When asked why they didn’t accept a shelter offer, most people told the UCT they didn’t want the specific bed they were being offered. Often, the data indicates, this was because they were only offered an “enhanced shelter bed”—a term that encompasses group shelters that are open 24 hours and offer services—rather than permanent housing or a spot in a tiny house village. Others said they wanted to stay with their partners, family members, or pets; didn’t want to relinquish the car or RV where they were living; or didn’t find the shelter location acceptable.
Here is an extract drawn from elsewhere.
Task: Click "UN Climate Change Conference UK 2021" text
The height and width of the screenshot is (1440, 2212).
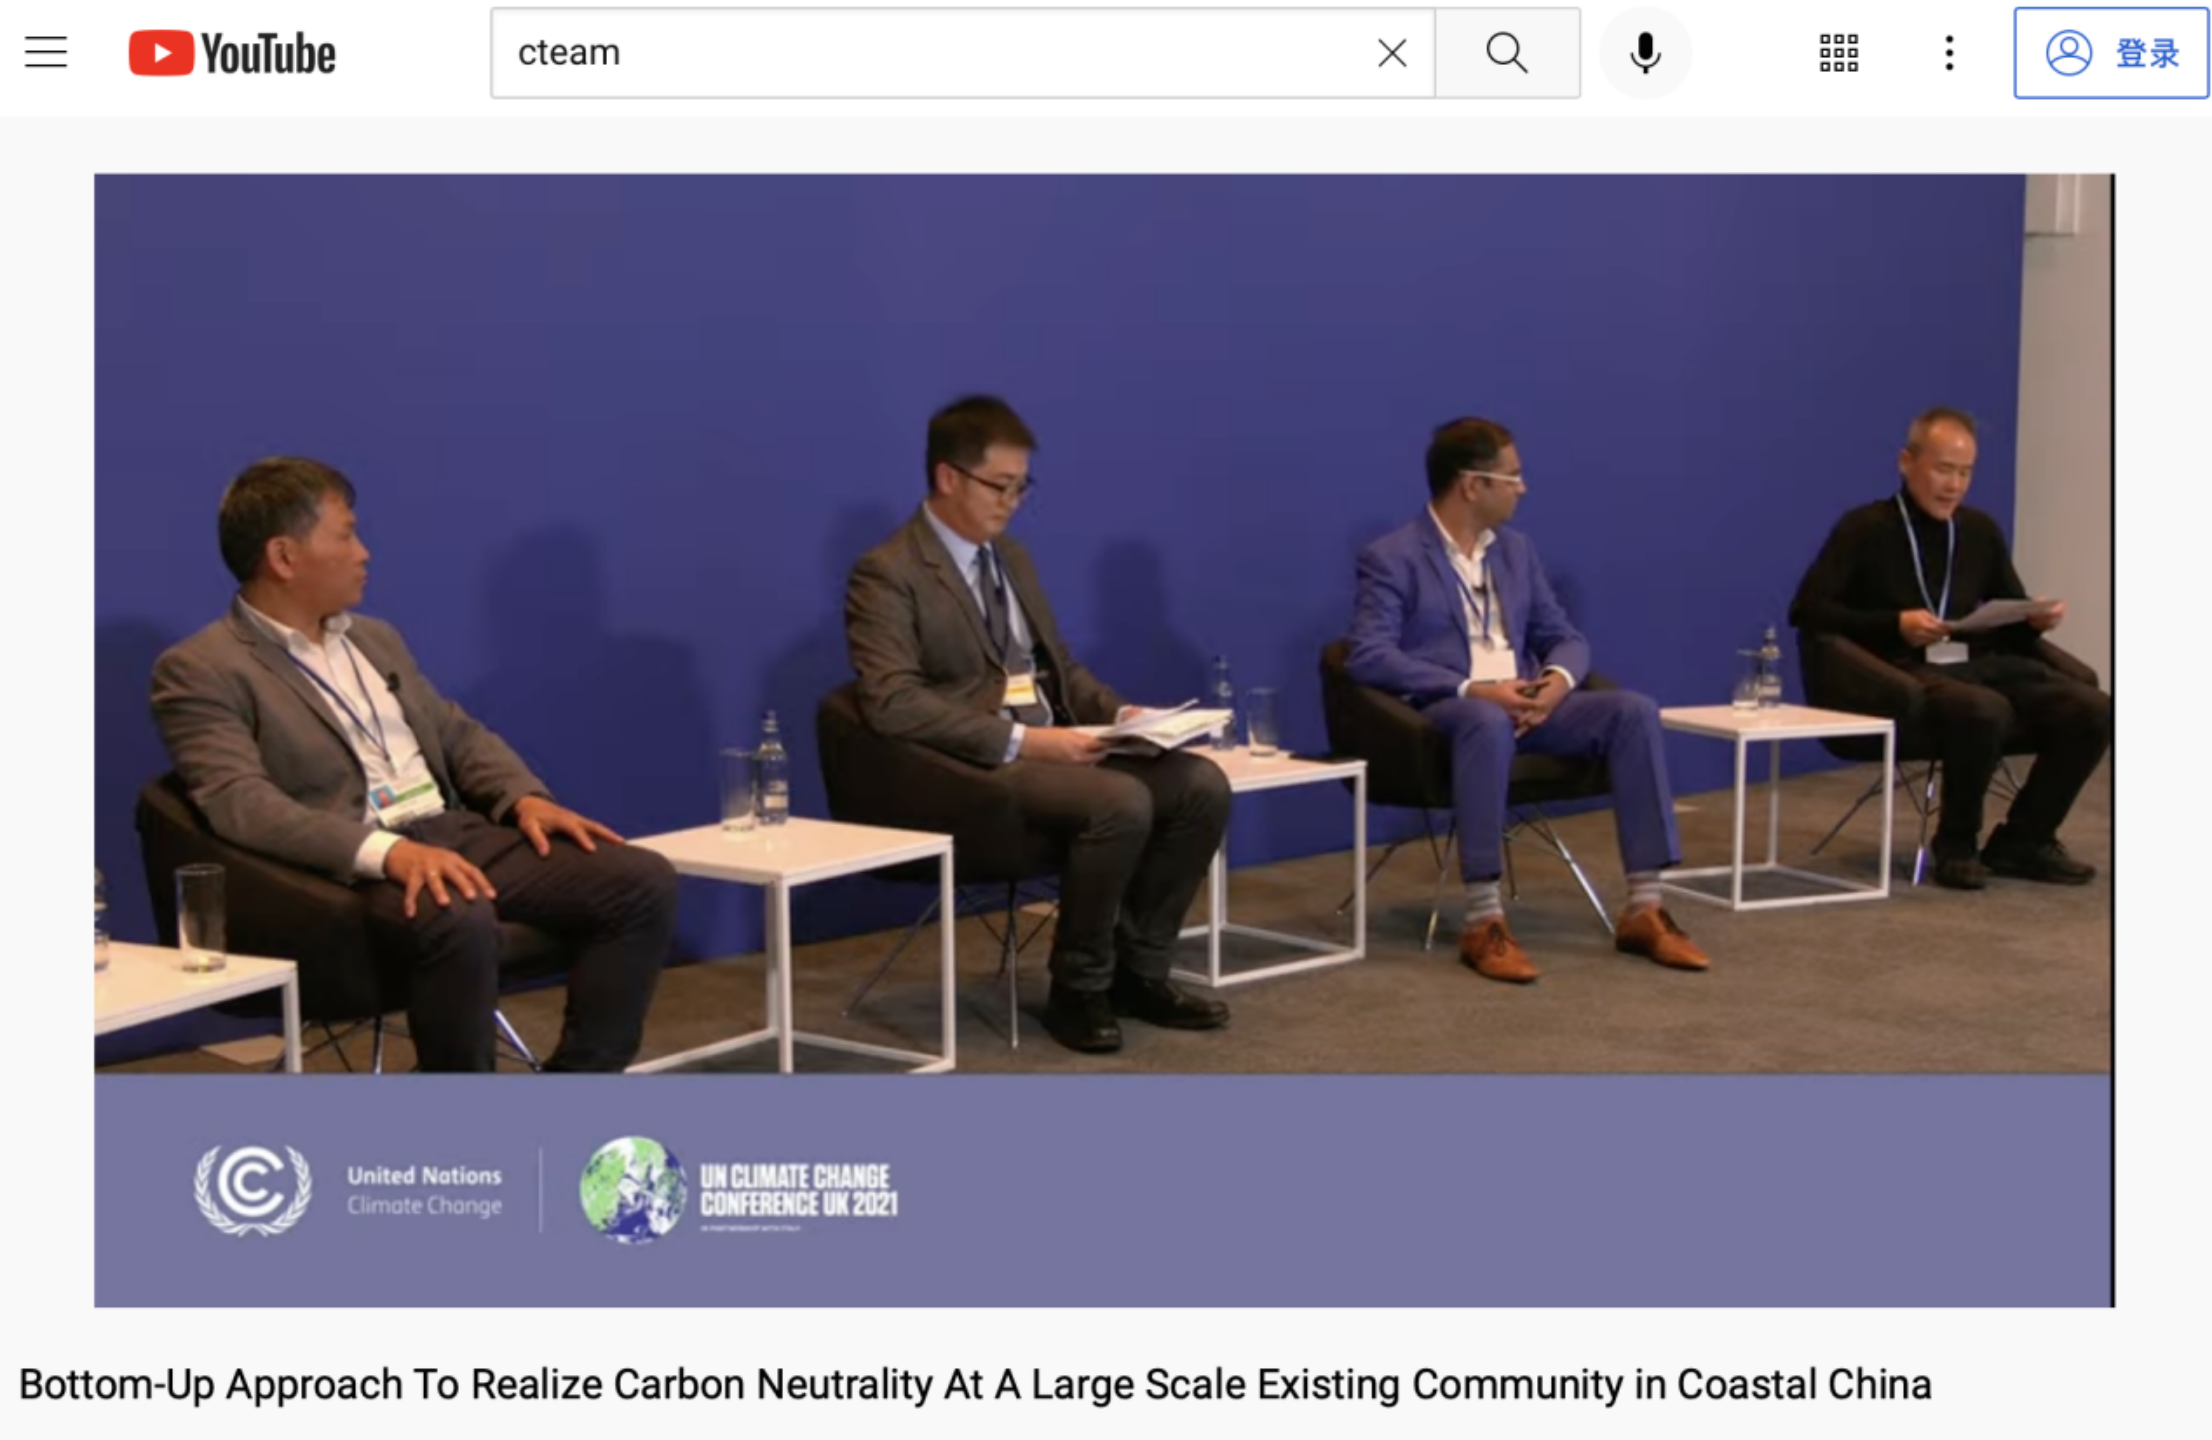Action: point(798,1190)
The UCT does not offer transportation to shelter, which may be far away from the communities where unsheltered people live.

The UCT is required to produce quarterly reports on their work under a statement of legislative intent imposed by the City Council in 2022. The council imposed a similar requirement for next year as part of its 2024 budget.

2. As Josh reported in his column last week, Seattle doesn’t have a program to activate or site corner retail in residential areas—yet.

According to Office of Planning Construction and Development director Nathan Torgelson, OPCD is “considering allowing corner stores in [neighborhood residential] zones as part of the Comprehensive Plan Update process.” Torgelson is referring to the city’s Environmental Impact Statement Scoping Report, released last November, which outlined potential policy and zoning changes that should be studied in advance of considering alternatives for Seattle’s 2024 Comprehensive Plan update. The comp plan is a document that guides future growth across the city over a 20-year time span; the plan undergoes a “major” update every eight years.

On its final pages, the 29-page scoping document says that in order to “support City goals such as allowing more people to walk or bike to everyday needs,” the city could consider “Allowing more flexibility for commercial uses such as more retail on arterial streets, home businesses, and corner stores in certain areas” and “Combining the multifamily and mixed-use/commercial designations on the Comprehensive Plan’s Future Land Use Map categories to reflect that commercial space may be reasonable in a wider variety of areas.”

As we’ve reported, the release date for the EIS has been pushed back repeatedly, so there’s no word yet about any substantive corner store proposal.

As Josh noted, Spokane’s planning department identified 95 spaces, including in residential areas, that could be converted to retail. This fall, Vancouver, BC’s planning department surveyed the public in a proactive corner store push to “gather feedback on how residents feel about corner stores and potential opportunities for expanding uses, locations, and building types.”